Танцы продолжались непрерывно; очень жаль, что теснота залы мешала несколько танцующим, и что здесь не оставляют еще экосеза, в котором встречается много незавидных танцовщиков, между тем, как игривый вальс остается без употребления. И в тесносоединенных кадрилях нельзя видеть всей ловкости и живости прелестных танцовщиц.

Число посетителей простиралось до 1300 особ. В продолжение вечера разносились прохладительные напитки, конфекты и проч. В час начался ужин. За первым столом находилось более 150 особ. Шампанское лилось рекою; живая радость была начертана на лицах посетителей, которые с своими семействами и друзьями весело встречали Новый год: что составляло наиприятнейшую картину. Бал кончился в 3 часа.

Сергей Сельский.

Дамский журнал, 1830, ч. 29 №6, с. 94-96

11. 1829. Маскарад Александра Яковлевича Булгакова, 22 февраля.

Сей маскарад назван детским, ибо в нем участвовали многие дети; он дан почтенной матерью в день сыновьего рождения и в ознаменовании радостной для нее эпохи — выздоровления супруга, и был под распоряжением танцмейстера; но мы назовем этот семейный праздник — единственным в своем роде.
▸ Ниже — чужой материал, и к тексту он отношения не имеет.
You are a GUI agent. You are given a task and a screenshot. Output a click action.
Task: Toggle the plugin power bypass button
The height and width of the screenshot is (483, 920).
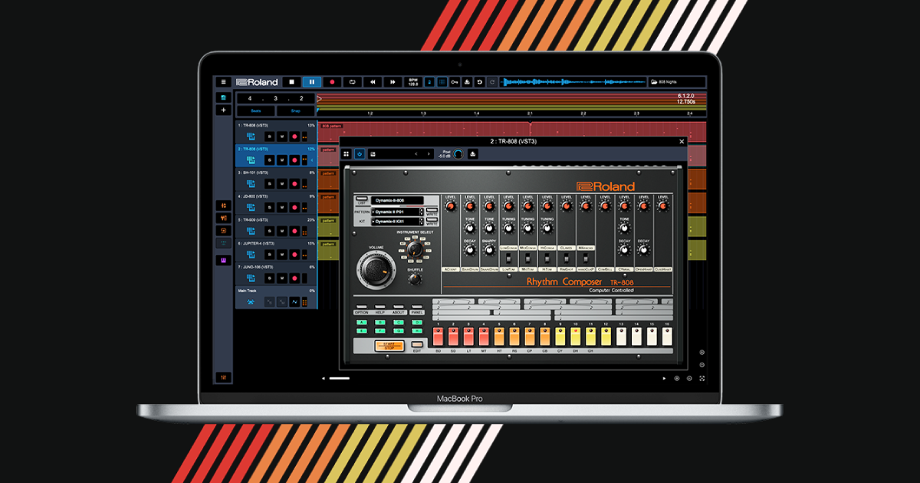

Приглашенные гости съехались около 9 часов вечера и, по обыкновению, начали танцевать польский. По окончании оного, хозяева просят всех в гостиную, а потом мужчины вызываются в залу, где должны были занять места позади расставленных кругом стульев, на которые сели вызванные дамы: заиграла музыка, и вдруг явилась кадриль из шести пар, в таком же числе различных живописных костюмов, и каждая пара начала танцевать по характеру своего костюма — к живейшему восхищению зрителей. После этого увидели посреди залы ветряную мельницу и подле нее маленького волшебника, которому приносят два мешка с человечками; волшебник приказывает вынуть их, вскрикивает: «Какие же старые!» (они такими казались в самом деле), приказывает побросать их в мельницу, приказывает вертеться колесу, отворяет под оным дверь — и выпрыгивает помолодевшая пара, девочка и мальчик, и танцует с ангельскою улыбкою на милых личиках. Зрители-дети были вне себя от восхищения, которое делили с ними и не дети.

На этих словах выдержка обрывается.